Auction.com in late July made the record books, closing the largest online real estate transaction in history.
The Manhattan Towers office property in Manhattan Beach, California, sold for $96.075 million in a custom online auction. The sale of the 309,734-square-foot property topped the previous record holder for largest e-commerce transaction, Mark Cuban’s purchase of a Gulfstream jet for $40 million in 1999.
The Manhattan Towers office complex is located far from any Midwest city. But the sale is still important for commercial real estate owners and brokers working throughout the Midwest. It’s just more evidence that online auctions aren’t only for distressed commercial property today.
Rick Sharga, executive vice president of Auction.com, said that a growing number of owners and brokers are turning to online auctions as a way to sell even trophy properties.
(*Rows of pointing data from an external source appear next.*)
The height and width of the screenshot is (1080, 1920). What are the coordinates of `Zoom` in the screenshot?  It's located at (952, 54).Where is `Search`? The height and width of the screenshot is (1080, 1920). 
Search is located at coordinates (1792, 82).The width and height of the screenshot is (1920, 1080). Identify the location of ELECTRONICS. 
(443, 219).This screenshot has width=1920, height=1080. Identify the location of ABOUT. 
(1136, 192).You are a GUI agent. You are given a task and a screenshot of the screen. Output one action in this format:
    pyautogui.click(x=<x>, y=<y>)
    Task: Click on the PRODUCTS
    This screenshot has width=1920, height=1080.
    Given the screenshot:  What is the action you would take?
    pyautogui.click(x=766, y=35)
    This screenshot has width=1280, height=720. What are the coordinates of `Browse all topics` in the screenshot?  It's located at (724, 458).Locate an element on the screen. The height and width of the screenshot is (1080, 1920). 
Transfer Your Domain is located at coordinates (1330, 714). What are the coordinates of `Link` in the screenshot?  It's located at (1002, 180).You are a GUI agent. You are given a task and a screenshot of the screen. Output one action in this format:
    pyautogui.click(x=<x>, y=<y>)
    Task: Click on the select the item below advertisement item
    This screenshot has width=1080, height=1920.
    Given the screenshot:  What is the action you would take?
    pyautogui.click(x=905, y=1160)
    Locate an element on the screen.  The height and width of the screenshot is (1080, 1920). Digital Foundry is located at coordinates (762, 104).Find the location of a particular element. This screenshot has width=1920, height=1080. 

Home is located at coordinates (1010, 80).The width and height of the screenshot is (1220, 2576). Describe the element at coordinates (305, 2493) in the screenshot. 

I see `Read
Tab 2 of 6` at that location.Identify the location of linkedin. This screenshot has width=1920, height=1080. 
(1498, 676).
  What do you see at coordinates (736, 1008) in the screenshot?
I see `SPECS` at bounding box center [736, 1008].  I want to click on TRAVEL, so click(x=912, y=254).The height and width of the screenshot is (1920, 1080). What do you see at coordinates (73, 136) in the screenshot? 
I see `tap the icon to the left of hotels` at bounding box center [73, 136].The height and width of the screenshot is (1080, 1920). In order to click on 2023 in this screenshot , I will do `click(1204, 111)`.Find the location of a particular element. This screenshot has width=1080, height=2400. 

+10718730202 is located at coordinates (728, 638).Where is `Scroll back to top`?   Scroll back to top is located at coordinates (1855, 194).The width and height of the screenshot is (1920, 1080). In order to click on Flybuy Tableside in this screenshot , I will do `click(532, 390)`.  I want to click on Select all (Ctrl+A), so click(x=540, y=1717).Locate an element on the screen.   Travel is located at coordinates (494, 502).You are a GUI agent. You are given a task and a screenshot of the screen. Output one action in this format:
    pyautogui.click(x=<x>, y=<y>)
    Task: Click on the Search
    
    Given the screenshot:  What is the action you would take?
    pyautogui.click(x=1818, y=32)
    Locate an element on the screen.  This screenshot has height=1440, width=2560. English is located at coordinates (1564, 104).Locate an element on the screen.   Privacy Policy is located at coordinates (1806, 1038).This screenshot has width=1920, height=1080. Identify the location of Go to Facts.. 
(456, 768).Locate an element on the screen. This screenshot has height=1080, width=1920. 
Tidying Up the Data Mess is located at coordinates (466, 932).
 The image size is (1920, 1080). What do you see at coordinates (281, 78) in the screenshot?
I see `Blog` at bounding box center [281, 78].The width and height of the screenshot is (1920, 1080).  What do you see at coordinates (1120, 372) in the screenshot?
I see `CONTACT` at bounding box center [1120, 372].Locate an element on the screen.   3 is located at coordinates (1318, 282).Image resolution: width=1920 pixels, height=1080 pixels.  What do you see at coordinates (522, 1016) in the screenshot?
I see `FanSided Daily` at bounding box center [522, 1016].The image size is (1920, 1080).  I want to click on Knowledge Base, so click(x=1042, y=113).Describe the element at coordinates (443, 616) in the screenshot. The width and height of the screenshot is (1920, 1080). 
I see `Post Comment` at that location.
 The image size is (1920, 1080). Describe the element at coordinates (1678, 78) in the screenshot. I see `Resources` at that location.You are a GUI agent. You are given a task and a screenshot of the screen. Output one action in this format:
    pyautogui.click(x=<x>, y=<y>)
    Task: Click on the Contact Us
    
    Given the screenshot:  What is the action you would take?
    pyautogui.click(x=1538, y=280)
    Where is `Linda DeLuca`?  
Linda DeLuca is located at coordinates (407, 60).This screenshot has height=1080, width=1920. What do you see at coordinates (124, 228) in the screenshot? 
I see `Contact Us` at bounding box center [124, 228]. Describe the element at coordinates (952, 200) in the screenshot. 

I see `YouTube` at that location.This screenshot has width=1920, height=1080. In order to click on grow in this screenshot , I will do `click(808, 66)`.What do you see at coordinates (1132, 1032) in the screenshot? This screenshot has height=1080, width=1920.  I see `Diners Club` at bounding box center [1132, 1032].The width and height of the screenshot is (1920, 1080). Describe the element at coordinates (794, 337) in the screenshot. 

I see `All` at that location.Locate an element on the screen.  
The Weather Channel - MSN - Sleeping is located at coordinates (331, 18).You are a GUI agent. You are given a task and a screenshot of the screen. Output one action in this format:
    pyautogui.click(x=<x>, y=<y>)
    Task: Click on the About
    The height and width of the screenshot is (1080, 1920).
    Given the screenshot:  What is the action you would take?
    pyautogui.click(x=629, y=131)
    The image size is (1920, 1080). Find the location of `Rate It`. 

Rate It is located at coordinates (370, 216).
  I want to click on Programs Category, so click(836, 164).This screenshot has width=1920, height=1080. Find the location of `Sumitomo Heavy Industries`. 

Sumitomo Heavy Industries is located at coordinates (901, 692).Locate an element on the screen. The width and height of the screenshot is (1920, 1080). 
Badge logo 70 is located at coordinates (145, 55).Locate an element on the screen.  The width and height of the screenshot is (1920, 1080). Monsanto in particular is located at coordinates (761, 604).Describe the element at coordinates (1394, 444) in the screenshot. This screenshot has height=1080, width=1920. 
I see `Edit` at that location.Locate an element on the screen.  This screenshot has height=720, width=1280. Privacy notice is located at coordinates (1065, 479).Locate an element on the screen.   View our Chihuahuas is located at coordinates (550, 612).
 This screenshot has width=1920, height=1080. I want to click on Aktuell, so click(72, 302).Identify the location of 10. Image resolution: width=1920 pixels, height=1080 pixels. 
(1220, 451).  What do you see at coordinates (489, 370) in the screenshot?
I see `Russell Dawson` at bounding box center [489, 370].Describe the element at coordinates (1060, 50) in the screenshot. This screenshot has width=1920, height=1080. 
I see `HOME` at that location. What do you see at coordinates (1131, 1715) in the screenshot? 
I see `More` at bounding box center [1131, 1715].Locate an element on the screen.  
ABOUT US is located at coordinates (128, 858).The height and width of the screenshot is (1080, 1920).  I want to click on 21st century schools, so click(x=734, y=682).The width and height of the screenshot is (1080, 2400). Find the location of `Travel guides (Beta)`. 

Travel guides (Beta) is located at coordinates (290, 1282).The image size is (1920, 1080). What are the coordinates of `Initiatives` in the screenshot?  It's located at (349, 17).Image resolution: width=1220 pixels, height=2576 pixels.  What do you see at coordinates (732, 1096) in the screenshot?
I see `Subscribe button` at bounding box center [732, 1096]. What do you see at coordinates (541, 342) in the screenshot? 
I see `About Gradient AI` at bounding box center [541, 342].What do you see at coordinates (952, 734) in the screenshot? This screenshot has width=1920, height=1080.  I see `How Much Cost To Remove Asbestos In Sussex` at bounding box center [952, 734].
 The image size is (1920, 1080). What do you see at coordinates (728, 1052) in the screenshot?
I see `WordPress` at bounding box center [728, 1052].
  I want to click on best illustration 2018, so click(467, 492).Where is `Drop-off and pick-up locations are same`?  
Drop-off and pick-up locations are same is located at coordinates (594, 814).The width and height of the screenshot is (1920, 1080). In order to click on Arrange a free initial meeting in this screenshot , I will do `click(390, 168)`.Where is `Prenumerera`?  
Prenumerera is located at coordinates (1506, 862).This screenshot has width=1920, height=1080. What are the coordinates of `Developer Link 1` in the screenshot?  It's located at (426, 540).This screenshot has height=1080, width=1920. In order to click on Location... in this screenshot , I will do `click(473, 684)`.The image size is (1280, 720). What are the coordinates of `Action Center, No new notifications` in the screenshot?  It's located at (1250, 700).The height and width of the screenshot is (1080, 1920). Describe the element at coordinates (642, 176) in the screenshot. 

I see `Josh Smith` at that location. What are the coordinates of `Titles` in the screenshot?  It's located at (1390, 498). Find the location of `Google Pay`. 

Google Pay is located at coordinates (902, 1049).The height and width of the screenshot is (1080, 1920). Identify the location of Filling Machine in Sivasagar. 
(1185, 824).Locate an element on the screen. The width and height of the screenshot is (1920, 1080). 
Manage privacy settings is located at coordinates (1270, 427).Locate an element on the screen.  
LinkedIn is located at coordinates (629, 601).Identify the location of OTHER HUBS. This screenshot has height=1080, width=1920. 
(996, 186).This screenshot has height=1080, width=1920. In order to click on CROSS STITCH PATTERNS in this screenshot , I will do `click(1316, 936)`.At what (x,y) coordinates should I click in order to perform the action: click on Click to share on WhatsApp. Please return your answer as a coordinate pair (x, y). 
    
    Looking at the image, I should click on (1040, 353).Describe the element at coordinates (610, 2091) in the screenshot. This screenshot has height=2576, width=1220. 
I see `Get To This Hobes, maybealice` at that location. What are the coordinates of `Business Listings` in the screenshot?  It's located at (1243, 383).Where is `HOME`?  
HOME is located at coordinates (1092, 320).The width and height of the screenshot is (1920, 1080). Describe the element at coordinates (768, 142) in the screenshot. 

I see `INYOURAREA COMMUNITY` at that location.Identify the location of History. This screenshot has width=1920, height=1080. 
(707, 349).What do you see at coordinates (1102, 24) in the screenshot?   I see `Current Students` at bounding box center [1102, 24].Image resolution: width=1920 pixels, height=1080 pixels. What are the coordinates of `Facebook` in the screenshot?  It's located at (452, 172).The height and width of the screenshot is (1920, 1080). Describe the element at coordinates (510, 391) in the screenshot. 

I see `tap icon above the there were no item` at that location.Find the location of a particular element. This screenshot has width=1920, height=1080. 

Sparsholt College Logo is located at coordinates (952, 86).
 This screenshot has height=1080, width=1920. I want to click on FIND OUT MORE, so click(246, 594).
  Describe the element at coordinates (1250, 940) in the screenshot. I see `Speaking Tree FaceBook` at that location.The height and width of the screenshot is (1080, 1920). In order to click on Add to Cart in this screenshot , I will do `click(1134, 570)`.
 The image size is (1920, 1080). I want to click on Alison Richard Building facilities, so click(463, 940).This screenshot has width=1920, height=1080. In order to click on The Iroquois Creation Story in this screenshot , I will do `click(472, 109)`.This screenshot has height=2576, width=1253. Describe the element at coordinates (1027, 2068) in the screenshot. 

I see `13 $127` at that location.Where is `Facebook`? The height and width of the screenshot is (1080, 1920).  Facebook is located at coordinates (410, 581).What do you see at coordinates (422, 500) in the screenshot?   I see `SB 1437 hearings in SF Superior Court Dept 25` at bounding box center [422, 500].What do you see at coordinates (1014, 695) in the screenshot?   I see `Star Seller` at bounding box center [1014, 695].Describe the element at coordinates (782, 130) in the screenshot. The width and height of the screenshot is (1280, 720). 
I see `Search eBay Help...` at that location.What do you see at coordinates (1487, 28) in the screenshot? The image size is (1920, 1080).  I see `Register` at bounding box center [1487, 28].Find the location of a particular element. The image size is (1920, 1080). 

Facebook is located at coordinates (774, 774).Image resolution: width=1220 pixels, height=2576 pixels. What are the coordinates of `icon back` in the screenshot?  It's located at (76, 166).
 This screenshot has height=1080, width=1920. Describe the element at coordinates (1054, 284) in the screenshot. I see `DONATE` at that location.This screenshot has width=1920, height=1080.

“What commercial buildings are right for online auctions? The glib answer would be to say ‘All of them,'” Sharga said. “But all kidding aside, there are very few properties where an online auction would be a bad idea. The same things that make a property attractive for a traditional sale make it even more attractive for an auction sale: the demographics and economics of an area.”
Sharga said that more owners and brokers understand this today, and many are asking Auction.com to sell their non-distressed inventory.
An auction exposes properties to a broader pool of buyers, Sharga said. That’s why more than 60 percent of the time, buyers purchasing properties sold through Auction.com come from outside the states in which these properties are located.
The auction format often results in quicker closings, Sharga said. That’s because Auction.com requires that all due diligence be done in advance of the auction. Sharga said that 97 percent of the time, sales close within 30 days of the completed auction.
One big hurdle is preventing even more owners and brokers from relying on the auction format to sell their commercial properties, Sharga said: Too many of these professionals still think that auctions — online or traditional — are only appropriate for distressed properties.
“Once brokers and owners clear that mental hurdle, it doesn’t take them long to realize that there are a lot of good reasons to consider the auction process,” Sharga said.
Today, more than 50 percent of the assets that Auction.com sells on the commercial side are non-distressed, high-quality properties, Sharga said.
“The word is starting to get out there,” he said. “That $96 million sale raised some eyebrows. People historically have not thought of auctions for those kinds of properties. But we think we are making excellent progress in spreading the message that auctions are the right way to sell a wide variety of high-quality assets.”